The entries below must be retyped exactly. Pictures are to be omitted.

--- Data extracts Enclosed Below ---

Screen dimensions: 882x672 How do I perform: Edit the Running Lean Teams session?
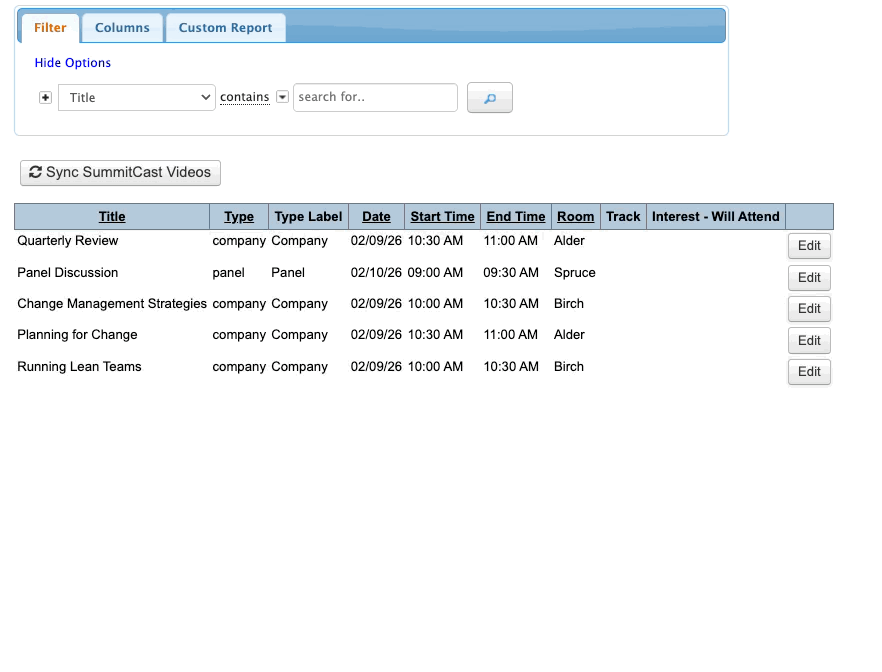click(x=809, y=372)
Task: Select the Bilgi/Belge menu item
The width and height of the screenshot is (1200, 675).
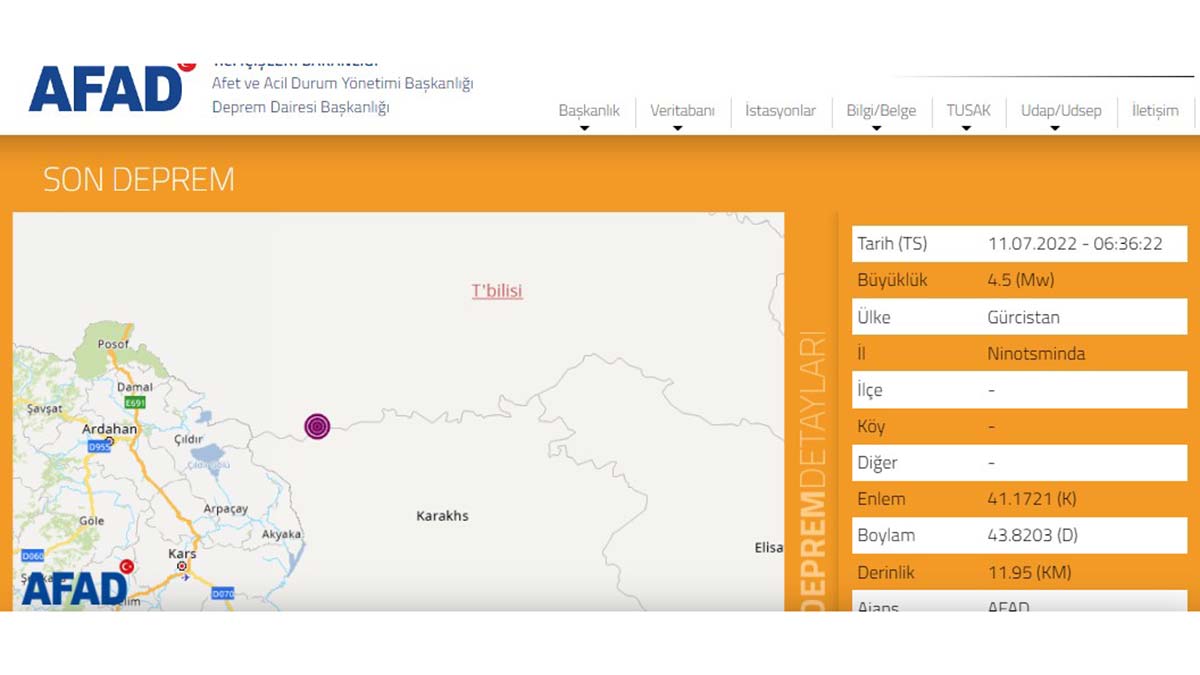Action: click(881, 111)
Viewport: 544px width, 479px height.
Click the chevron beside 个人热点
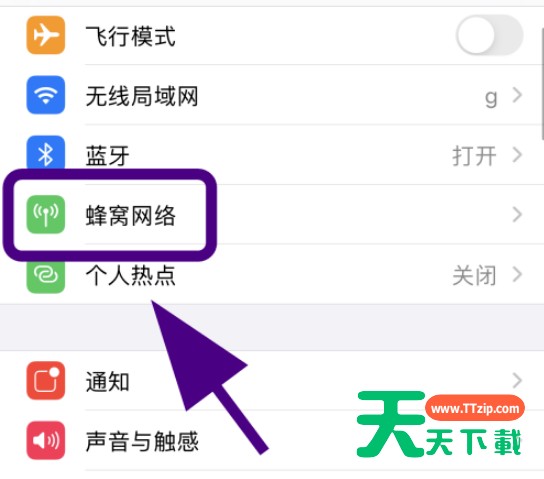point(517,275)
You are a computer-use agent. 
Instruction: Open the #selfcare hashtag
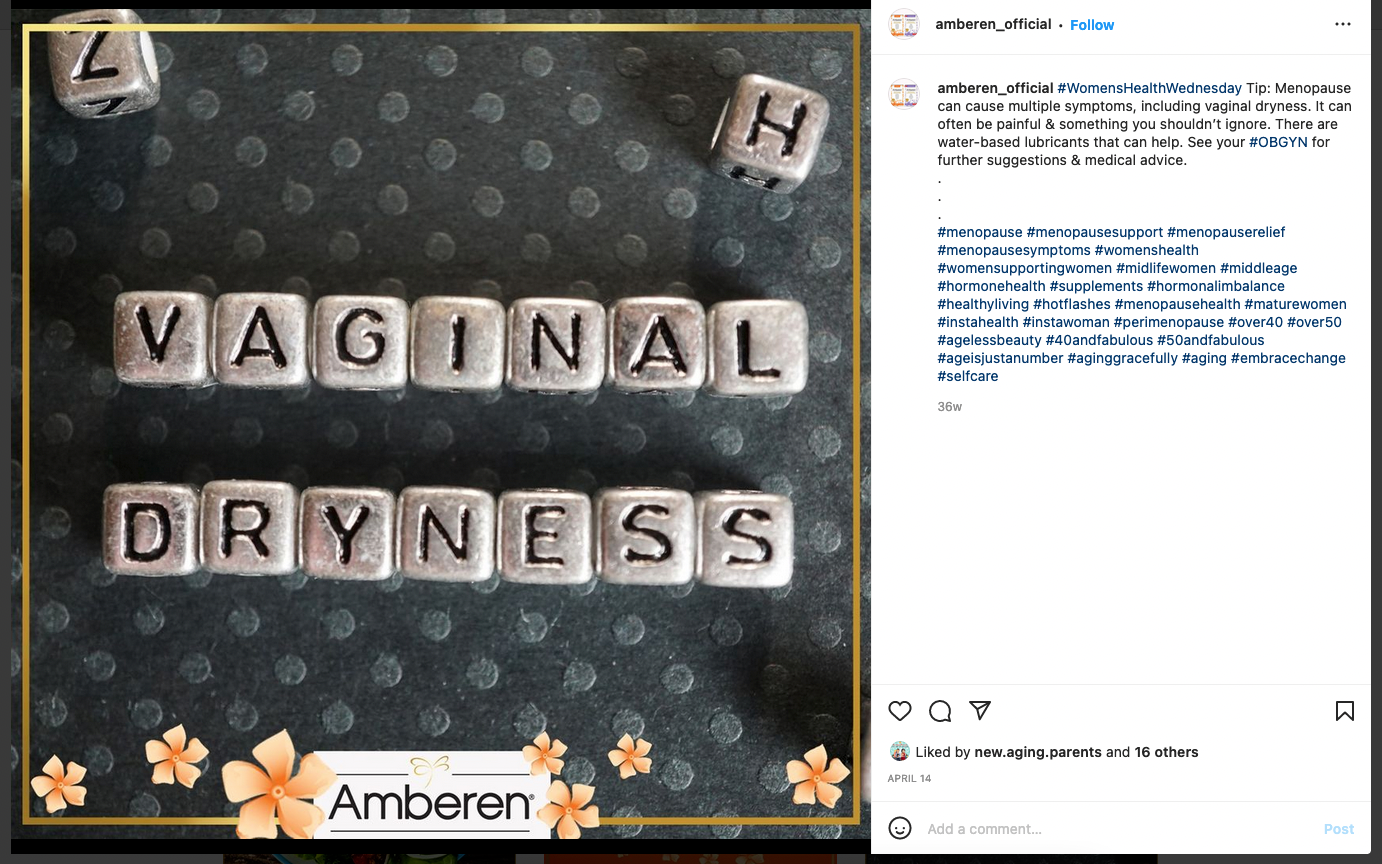point(968,376)
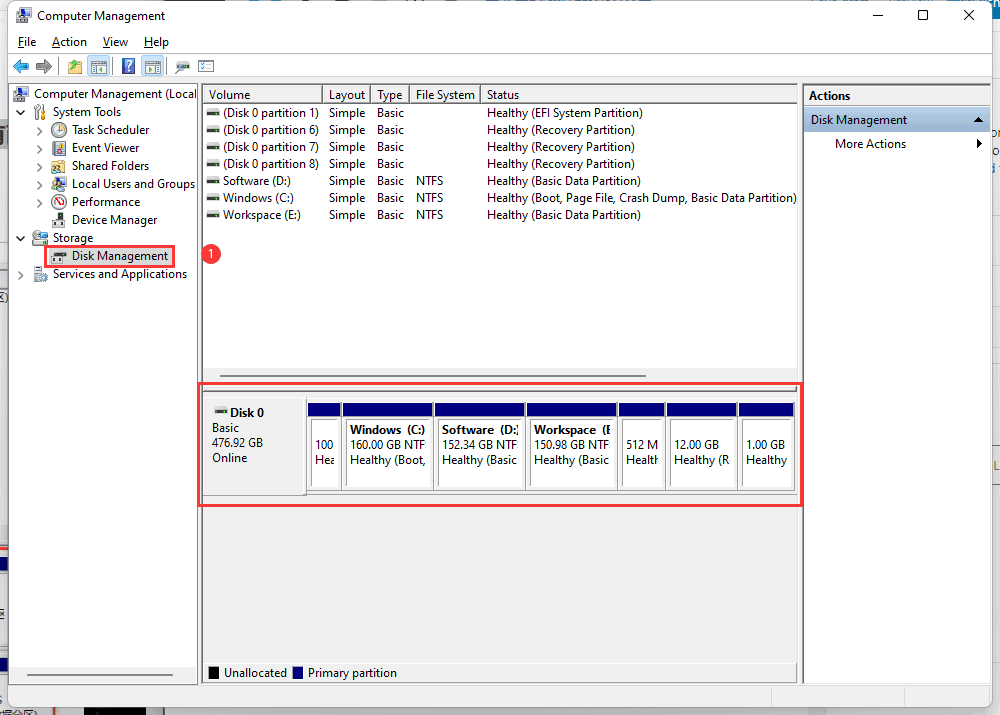Click the checklist settings toolbar icon
This screenshot has height=715, width=1000.
point(206,67)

--- End of Enclosed Data extracts ---

Response area:
Screen dimensions: 882x672 How do I perform: Edit the Running Lean Teams session?
click(x=809, y=372)
Task: Select the Bilgi/Belge menu item
The width and height of the screenshot is (1200, 675).
Action: click(881, 111)
Viewport: 544px width, 479px height.
Click the chevron beside 个人热点
point(517,275)
You are a computer-use agent. 
Instruction: Open the #selfcare hashtag
point(968,376)
Click the checklist settings toolbar icon
This screenshot has height=715, width=1000.
point(206,67)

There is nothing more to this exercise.